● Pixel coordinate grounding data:
━━━━━━━━
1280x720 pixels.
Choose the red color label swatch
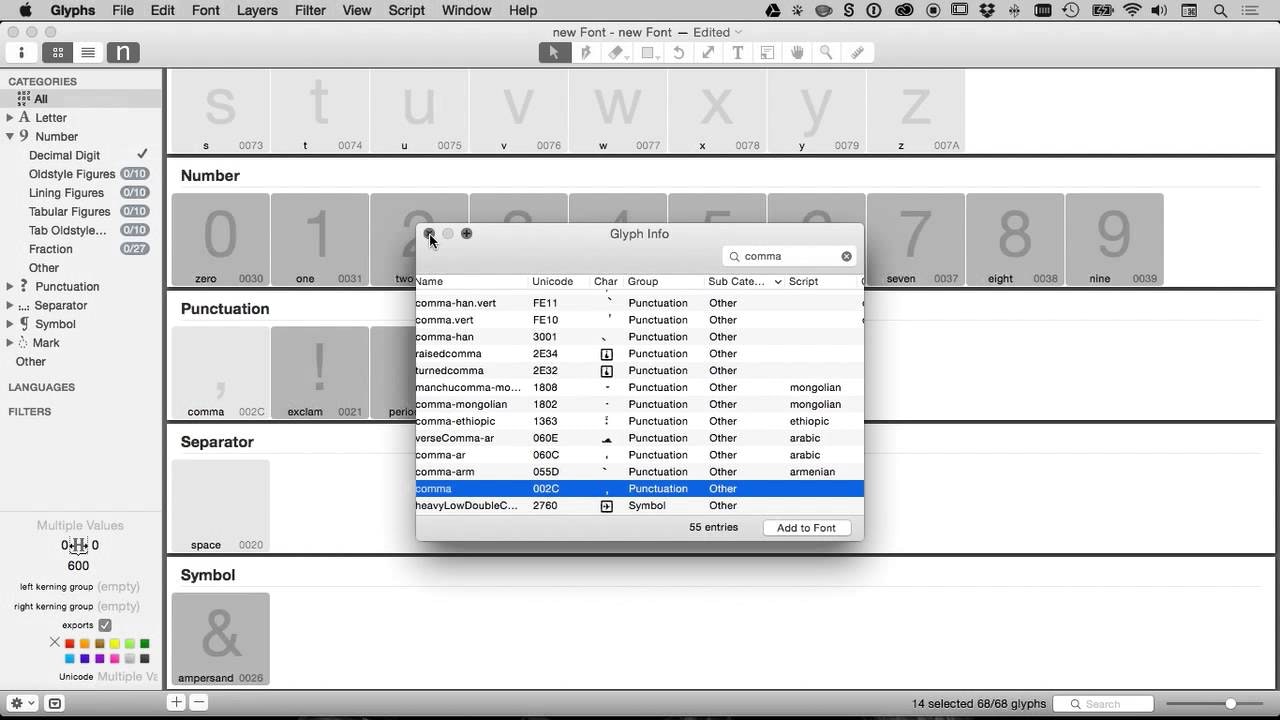(x=70, y=643)
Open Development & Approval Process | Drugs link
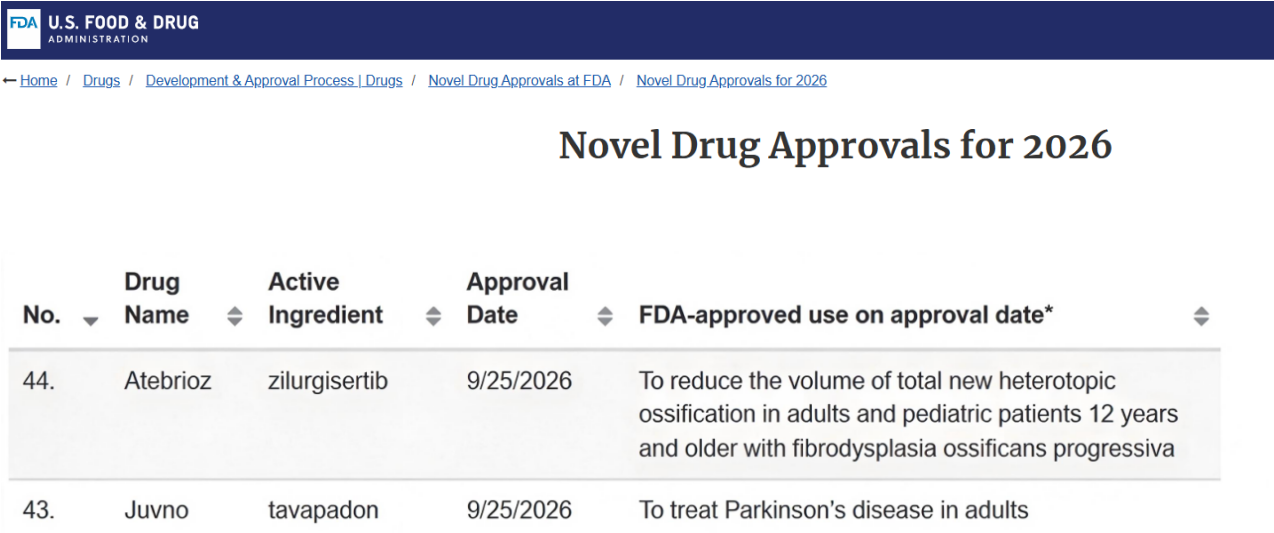 [274, 80]
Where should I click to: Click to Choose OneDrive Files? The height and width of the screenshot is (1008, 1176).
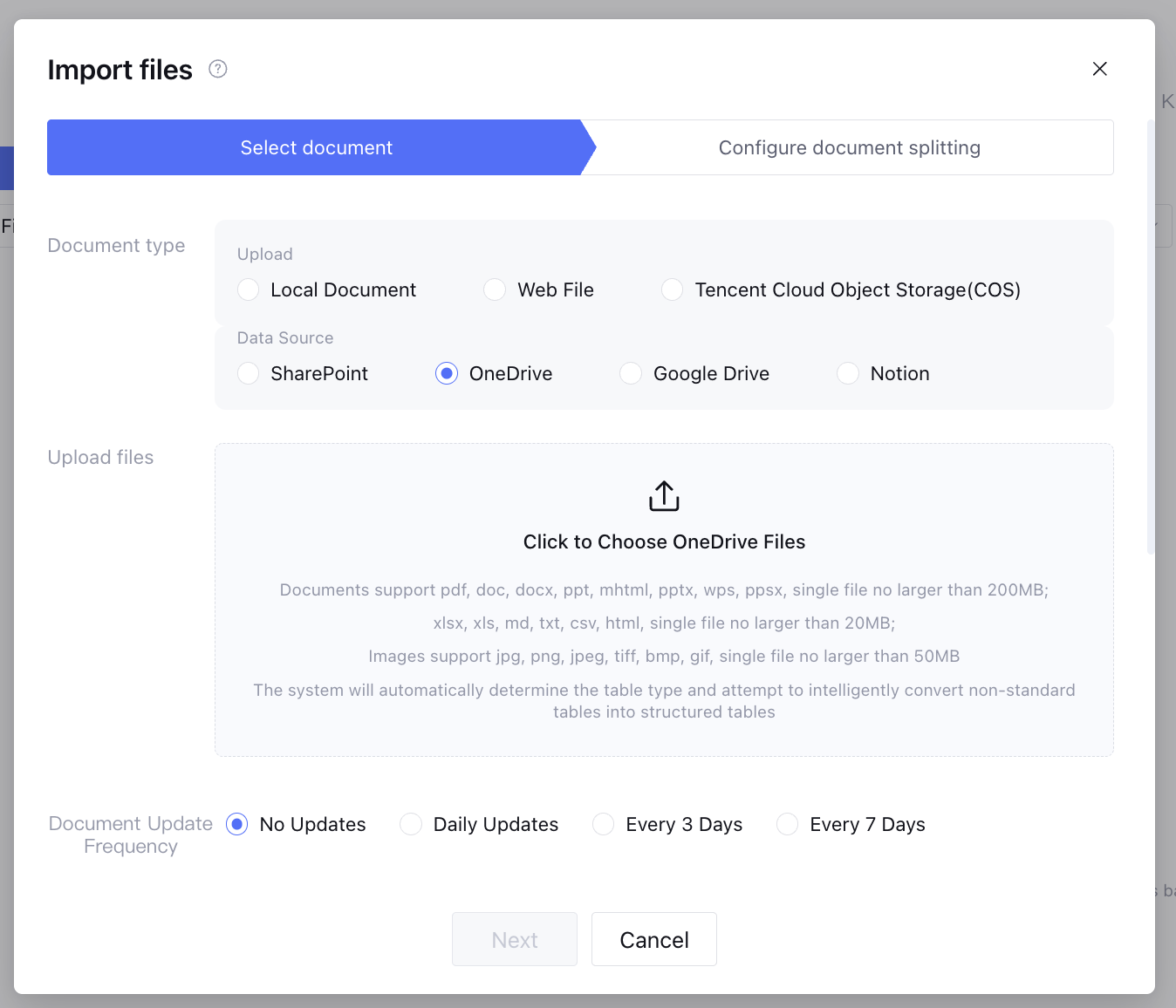(664, 541)
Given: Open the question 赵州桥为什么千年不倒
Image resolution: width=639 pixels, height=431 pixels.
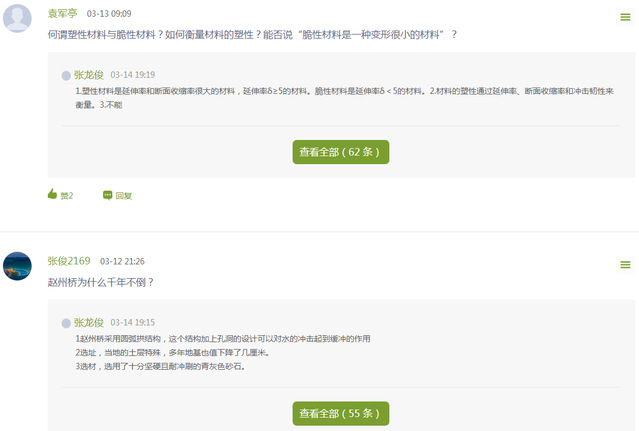Looking at the screenshot, I should (x=101, y=282).

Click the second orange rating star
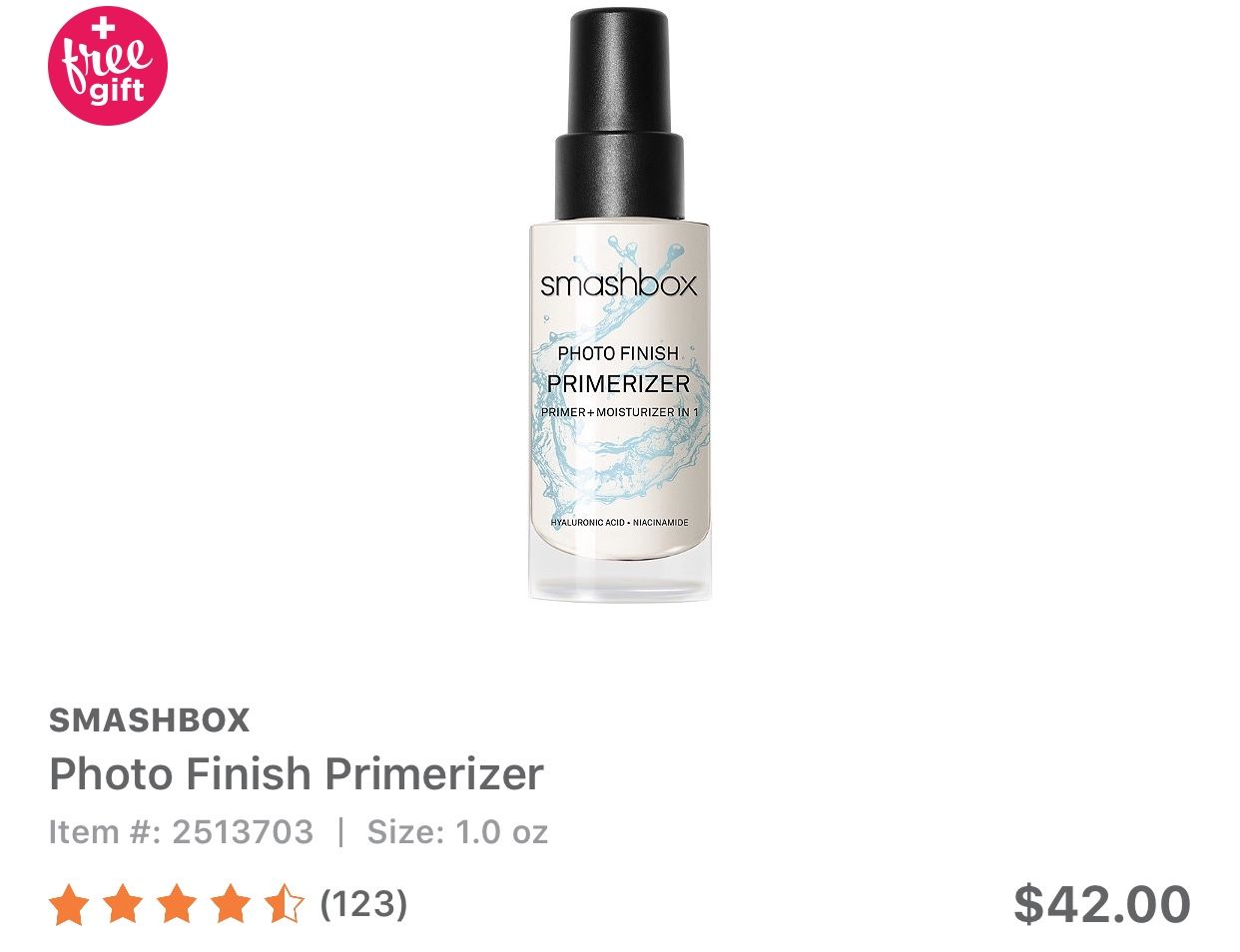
━━━━━━━━
● Your objective:
Excluding the images, return each record above precisely as written.

● Answer to the problem:
1280x720 pixels.
Choose the red color label swatch
(x=70, y=643)
Open Development & Approval Process | Drugs link
 [274, 80]
Where should I click to: Click to Choose OneDrive Files? The height and width of the screenshot is (1008, 1176).
(664, 541)
Given: Open the question 赵州桥为什么千年不倒
Image resolution: width=639 pixels, height=431 pixels.
Looking at the screenshot, I should (x=101, y=282).

Click the second orange rating star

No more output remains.